Of course, it's *possible* to do these things in C++, but it's certainly much *harder*.

## Look at the data

It is easy to collect data:

In [82]:
walk_data(N, T) = [walk(T) for i in 1:N]

walk_data (generic function with 1 method)

In [83]:
using Plots; gr()

Plots.GRBackend()

In [86]:
data = walk_data(10000, 10000)

histogram(data, bins=100, normed=true, ylim=(0,0.006), xlim=(-300,300))


Let's compare this to the known analytical result: a normal distribution with variance equal to the number of steps:

We can use Unicode variable names and operators:

In [87]:
μ = 0        # type \mu<TAB>
σ = √10000   # type \sqrt<TAB>

100.0

We will use the probability density function (PDF) from the `Distributions.jl` package:

In [41]:
# Pkg.add("Distributions")
using Distributions

In [88]:
histogram(data, bins=100, normed=true, label="data")
plot!(-250:250, x->pdf(Normal(0, σ), x), label="exact", lw=3)  # probability 
xaxis!("distance")

To save the figure, we use `savefig`:

In [89]:
savefig("test.pdf")

Now we can open the file. `;` sends the command to the command line (shell); on Mac, `open` opens the file:

In [90]:
;open test.pdf

## Summary:

- Julia allows us to write **readable** code 

- Julia allows us to calculate **fast**

- **And** interactively visualize our data

- All in one place

# Save the data

Suppose we wish to save our data to a file on disk.

The good solution is to use the `JLD.jl` ("JuLia Data") package (which uses the standard HDF5 format underneath). We will also save another variable for illustrative purposes.

In [None]:
# Pkg.add("JLD")

using JLD

In [72]:
i = 17

17

In [73]:
save("random_walk.jld", "final_pos", data, "arbitrary", i)

In [74]:
all = load("random_walk.jld")

Dict{String,Any} with 2 entries:
  "arbitrary" => 17
  "final_pos" => [-20, 56, -24, 136, -26, 46, -100, -60, 14, 160  …  42, 102, -…

The data is read in as a **dictionary**, associating to each variable name its value. We can extract these as

In [75]:
j = all["arbitrary"]

17

Alternatively, we can *read only part of the data file*:

In [77]:
final_pos = load("random_walk.jld", "final_pos")

10000-element Array{Int64,1}:
  -20
   56
  -24
  136
  -26
   46
 -100
  -60
   14
  160
 -108
 -118
  -68
    ⋮
  -76
  110
   42
  102
  -20
   64
   38
    6
   -6
  -24
  124
    4

Note that the type of the data has now been correctly preserved. This is the point of using `JLD`. 

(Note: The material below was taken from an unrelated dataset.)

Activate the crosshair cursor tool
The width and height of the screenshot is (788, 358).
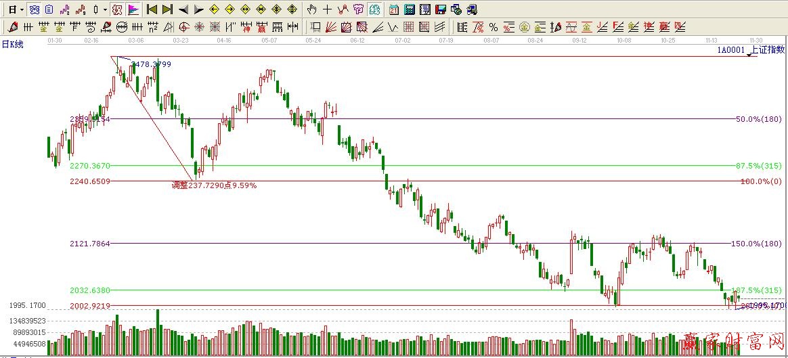point(327,9)
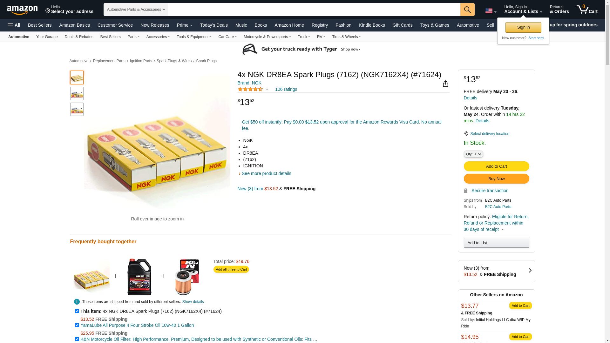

# Workflow: Extract code into a Julia script

Since we have developed a quantity of code in this notebook, it is a good moment to extract the code into a Julia script file, with termination `.jl`, that we edit, e.g. with Juno.

We can then read in the file as if we typed it with

In [None]:
include("random_walk.jl")

Later on, we could make it into a `module` (separate namespace) and then into a Julia pacakge.